Wine price warnings are enough to get you to buy the bottle

Every industry is grappling with its own set of concerns about the Brexit effect. It may have been a coincidence, but on Valentine’s Day and shortly after January’s driest month, the industry group urged us to consider the stability of the British wine trade.

ThereThere were strong warnings that a “triple-whammy” would hit the UK’s imported wine industry: the declining pound and signs of increasing inflation. There was also the possibility that the UK chancellor could raise alcohol duty in his next budget. The situation sounded as if it was a perfect storm that would cause concern for wine lovers who are on a budget. The price of a glass of wine could soon increase dramatically.

Where does our money go if we buy a wine bottle? Take an imported PS9 bottle as an example. The actual production and making of the wine only accounts for around 27% of the price. Nearly the same amount (22%) is spent on UK duties. The biggest portion (32%) is allocated to the operating margin of distributors and retailers, while 17% is VAT.

Are suggestions that a “triple-whammy” in price could be a real taste of the future, or is it just a PR stunt to gain attention? The only honest answer is that, at this time, we don’t know. You can always trust the best predictions of our experts, even if they could be described as “guesstimates.”

Remember the catastrophes that were to strike the UK should it vote to leave the EU. The International Monetary Fund warned of the “Brexit” recession and claimed, “Leaving the EU will hit British living standards and stoke up inflation.” None of these things has happened.

The rate of inflation is going to go up and down. It is a constant change, but it is usually only background noise to most people.

It is expected that the current rate of 1.8% will rise to 2.7% in early 2018. Many economists believe that this rate will peak at 2.9% in late 2018 and then fall back to 2.2% by 2020. Could this inflation increase the price of wine? We can only guess. In the short term, retailers and manufacturers may decide to wait, take the financial hit, and hope inflation will start to drop again. This would leave thirsty consumers uninformed (or even poorer).

Stocking up. Shutterstock

There is a consensus among economists that the economy will slow down. However, it won’t be as rapid as initially thought. A weaker exchange rate can bring in investment. This is all linked to the Brexit uncertainty, as there are fears that the flow of foreign investment could slow due to a weaker pound. The chancellor is likely to be closely monitoring these issues and could decide to freeze any increase in duty. The triple whammy, which was feared, would, therefore, be put on hold or even relegated to the past.

Add a cork to it.

Do we need to buy wine now? Wine supply is more stable than shortages that have affected other groceries, such as iceberg lettuce. Major supermarkets limit the number of iceberg lettuces per customer to three.
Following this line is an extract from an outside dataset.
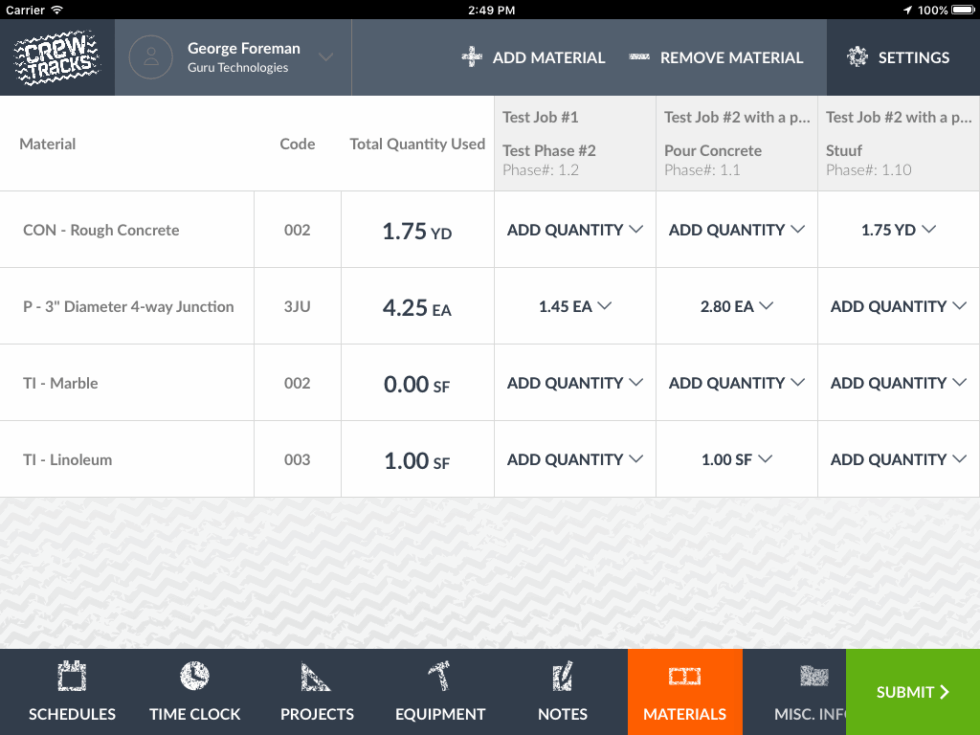Open Projects ruler icon
The image size is (980, 735).
coord(316,677)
It would help if you also considered the risk you’re willing to take when filling your cellar. Consider this historical perspective on inflation: PS9 of today’s money would have been enough to buy two bottles of PS9 wine dating back to 1996. This is not a big change after 20 years of inflation. It is important to remember that while an increase in price may be possible, it makes for good news. When it comes to your wine stock, it may be better to do a stocktake before you buy more.